TASK TO CARRY OUT: Add 113 to every coordinate in the answers and reproduce only the stretch of the material from the line containing "Where should I click to: Tap the compass" through the line containing "[x=244, y=200]", requests included.

Entries on target coordinates
------------------------------

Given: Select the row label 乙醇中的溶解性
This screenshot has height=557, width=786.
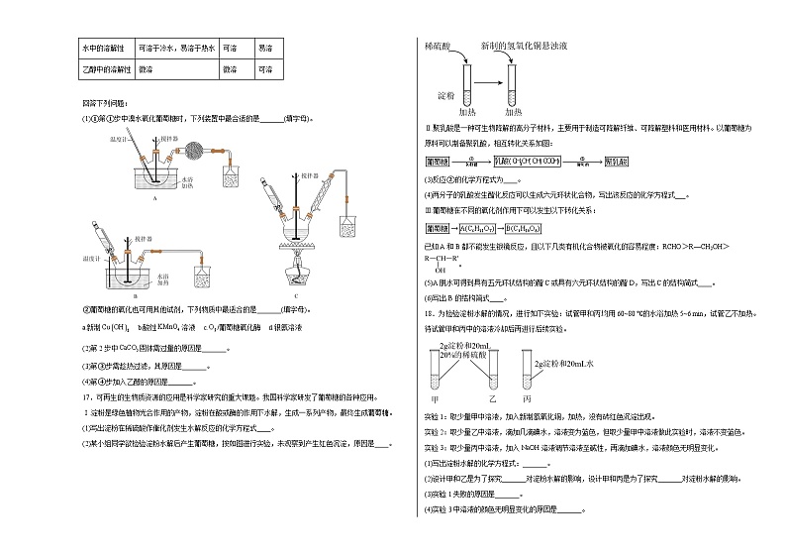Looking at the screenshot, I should (105, 70).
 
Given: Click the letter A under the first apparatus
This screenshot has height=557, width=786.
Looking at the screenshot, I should (156, 197).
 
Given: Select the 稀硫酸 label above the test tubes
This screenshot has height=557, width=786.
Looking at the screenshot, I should (438, 47).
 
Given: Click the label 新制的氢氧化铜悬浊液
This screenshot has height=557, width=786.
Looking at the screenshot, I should (523, 47).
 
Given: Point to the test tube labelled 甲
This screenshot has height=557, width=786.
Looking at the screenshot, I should (438, 374).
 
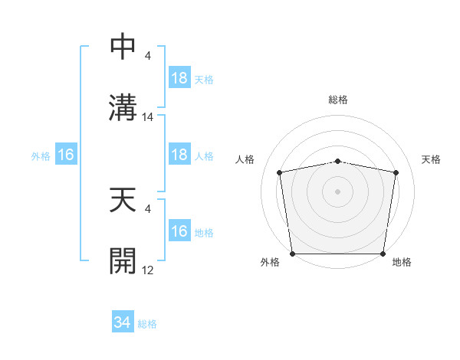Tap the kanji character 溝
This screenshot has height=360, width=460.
click(x=124, y=106)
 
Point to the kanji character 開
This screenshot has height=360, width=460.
click(x=124, y=260)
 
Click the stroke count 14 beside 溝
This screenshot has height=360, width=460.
click(x=149, y=117)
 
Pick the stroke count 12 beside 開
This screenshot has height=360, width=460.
click(x=149, y=270)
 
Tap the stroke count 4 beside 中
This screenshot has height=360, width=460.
click(x=148, y=56)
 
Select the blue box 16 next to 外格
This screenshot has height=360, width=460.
click(x=66, y=155)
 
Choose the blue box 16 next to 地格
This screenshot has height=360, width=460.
click(x=179, y=232)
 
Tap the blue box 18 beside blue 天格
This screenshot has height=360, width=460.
click(x=179, y=79)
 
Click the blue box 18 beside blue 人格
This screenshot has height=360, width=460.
click(x=179, y=155)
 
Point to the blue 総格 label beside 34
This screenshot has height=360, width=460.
click(x=147, y=324)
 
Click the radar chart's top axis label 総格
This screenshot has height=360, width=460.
click(x=337, y=100)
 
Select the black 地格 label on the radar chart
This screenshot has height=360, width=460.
click(x=402, y=262)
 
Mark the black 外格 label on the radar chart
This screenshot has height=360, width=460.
click(x=270, y=262)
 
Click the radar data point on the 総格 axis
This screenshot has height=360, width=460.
click(x=337, y=161)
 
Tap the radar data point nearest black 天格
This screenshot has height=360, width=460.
click(x=396, y=172)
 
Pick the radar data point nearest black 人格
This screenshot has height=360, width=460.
click(x=280, y=172)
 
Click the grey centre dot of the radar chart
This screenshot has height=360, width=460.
click(x=337, y=191)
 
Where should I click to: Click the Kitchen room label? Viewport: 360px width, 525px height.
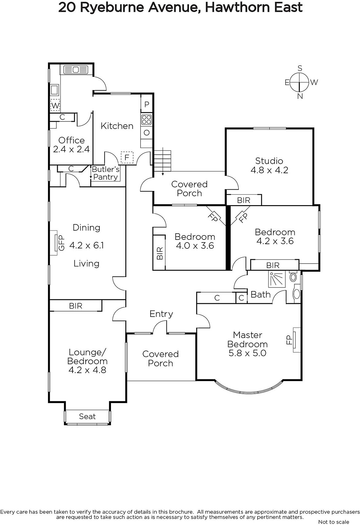[x=117, y=126]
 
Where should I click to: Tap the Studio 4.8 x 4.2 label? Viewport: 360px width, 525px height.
[x=269, y=165]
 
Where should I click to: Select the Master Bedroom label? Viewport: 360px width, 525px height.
[x=247, y=344]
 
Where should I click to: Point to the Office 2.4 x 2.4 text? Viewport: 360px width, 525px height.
[x=72, y=145]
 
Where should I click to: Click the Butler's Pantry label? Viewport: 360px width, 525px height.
[x=106, y=173]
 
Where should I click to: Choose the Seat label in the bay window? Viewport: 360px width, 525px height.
[x=87, y=416]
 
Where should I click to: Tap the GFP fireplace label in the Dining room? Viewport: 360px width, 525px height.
[x=61, y=243]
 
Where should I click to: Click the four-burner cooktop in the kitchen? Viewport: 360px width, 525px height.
[x=146, y=119]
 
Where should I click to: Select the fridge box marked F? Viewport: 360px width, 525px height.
[x=127, y=158]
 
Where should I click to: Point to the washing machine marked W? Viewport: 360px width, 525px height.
[x=55, y=105]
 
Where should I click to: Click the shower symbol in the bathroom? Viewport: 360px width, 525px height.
[x=277, y=279]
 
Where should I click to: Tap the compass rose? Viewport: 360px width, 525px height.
[x=300, y=82]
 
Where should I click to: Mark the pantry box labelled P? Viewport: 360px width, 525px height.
[x=147, y=104]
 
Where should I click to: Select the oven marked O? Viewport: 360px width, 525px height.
[x=146, y=133]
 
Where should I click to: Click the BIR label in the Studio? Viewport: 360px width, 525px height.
[x=244, y=200]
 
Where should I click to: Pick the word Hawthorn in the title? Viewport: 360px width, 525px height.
[x=237, y=8]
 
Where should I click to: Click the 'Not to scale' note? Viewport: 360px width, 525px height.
[x=333, y=522]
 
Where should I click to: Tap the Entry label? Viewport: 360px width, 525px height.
[x=161, y=314]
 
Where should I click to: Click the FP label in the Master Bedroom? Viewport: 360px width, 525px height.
[x=289, y=340]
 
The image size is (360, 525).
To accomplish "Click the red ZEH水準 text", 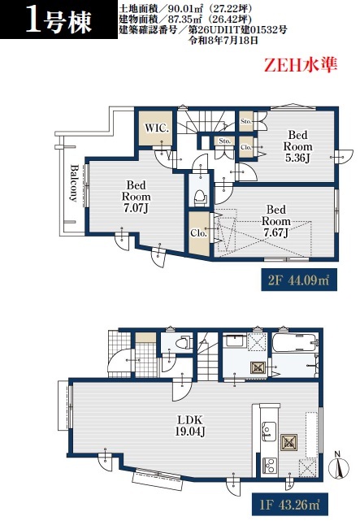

------------------------------

CORRECT RESULT:
Where should I click to: Tap the compass rose? Viewport: 360px width, 525px height.
[x=413, y=195]
 
Where should I click to: Mark the pantry box labelled P? Viewport: 360px width, 525px height.
[x=260, y=217]
 
Where should I click to: Select the oven marked O? Viewport: 360px width, 525px height.
[x=259, y=246]
 
Where should I click to: Click the BIR label in the Studio? Viewport: 360px width, 525px height.
[x=357, y=313]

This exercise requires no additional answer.